Worst case it will be full, so that's a mere 6 minutes boot time using one of pic related. I

Why cant all RAM be made from the same stuff that level 1 cache is made from?

common sense

you can do that

Can you point out some flaws?

Barebones Linux handles ram disks.
32gB disk for just Windows.
480gB disk for storage.
A bunch of Simlinks to make it where everything important is on the 480.
Ecc ram.
30 min backups.
A massive UPS.
What could be bad about it? Aside from the whole $4500 bucks in ram alone thing (ddr4).

it would probably be more cost-effective to just raid0 a few small ssd's

L1 cache is 3 mm far from cpu cores. Ram is further and can't be as fast.

>SRAM vs DRAM

what the fuck is a gB

>he doesn't know about giegoBetos

AHAHAHAHAHAAHAH

First of all you need one of these motherboards or something like it that can support larger DIMMs

You are gonna get worse latency the bigger the DIMMs are, and a general performance penalty on certain tasks for using 2 processors

To load the SSD into ram you just need to read it once, on a system with sane memory management that should be enough to load it into ram

Something like find / | xargs cat > /dev/null should do it

Cost.

It's basically a waste of time unless you really definitely need it. It's not going to make most "normal" things notably faster. Then again if this is even on the table you're probably not doing normal things.

gigoBeets

you do realize that you will only get faster startup time in programs. bottleneck on runtime is the ram you cuck.
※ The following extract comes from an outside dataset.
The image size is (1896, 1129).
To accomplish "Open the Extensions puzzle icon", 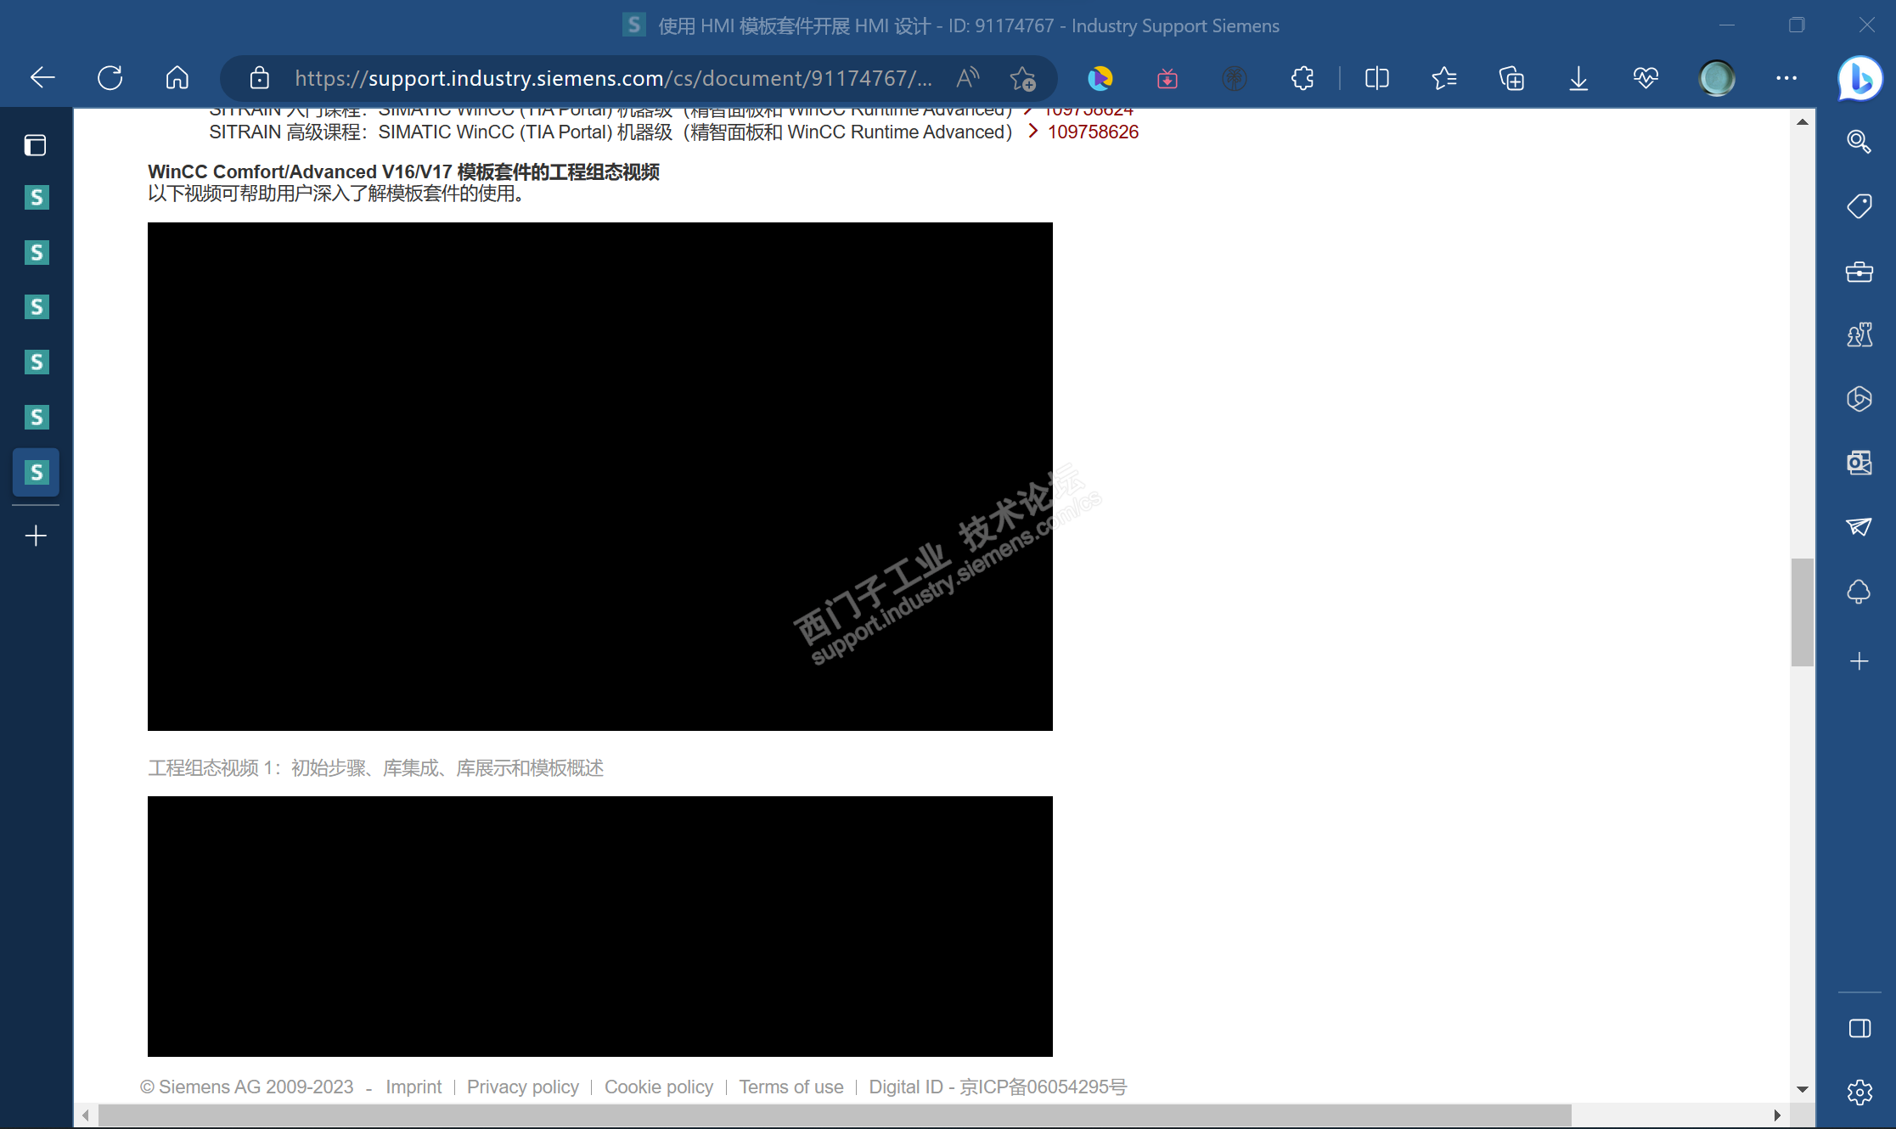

Why did you type so much in response to a two word post

>So in the year 2017, what's stopping me from having 640gB of ram, and creating a 512gB ramdisk on boot, and populating it from an image stored on a fast Ssd?

Not a thing. This is a fairly common usage scenario for video production.

What is a gram Byte?

>This is a fairly common usage scenario for video production.
really?
sounds insane to me
can't you just have some PCIe SSDs that are fast as shit instead of fucking around with all that RAM?

Aren't PCIe 3.0 SSDs fast enough for you? Maybe raid0 two of them? I can't even feel the difference between high-end sata ssds and pcie ones.

Even fastest PCI-e ssd is going to be two times slower than RAMdisk.

what about RAID?

PCIe SSDs are a new-ish thing. Before that big ramdisks were used to allow quick scrubbing of large video files. Some people still use them because it's what they know and PCIe SSDs can actually be slower and more expensive.

You raid together two of the good ones and you're looking at a lot of money. You could buy a terabyte of DDR3 memory and stick in an old workstation from 2009-2011 for a fraction of the price and still get very good performance.

Why don't you just stop being a fucking retard and let your operating system cache the disk blocks in ram like it already fucking does?

Here's the benefits:
- No startup overhead, no matter the amount on the disk
- No limit on storage
- Blocks are cached as they are read/written
- Linux's sync kthread takes care of "30 min backups" way more efficiently
- No retarded split between windows and linux
- You can cache an entire 640gb of hdd space
- It's completely transparent, no extra bullshit or additional work on your end, it's all done for you automatically by the kernel.

Seriously, learn how your OS works before you attempt to use it stupidly.

Why ramdisk, why dont start all of your programs at boot time. That should take same time of loading memory from hdd>ram but saves 1/2 of your ram space.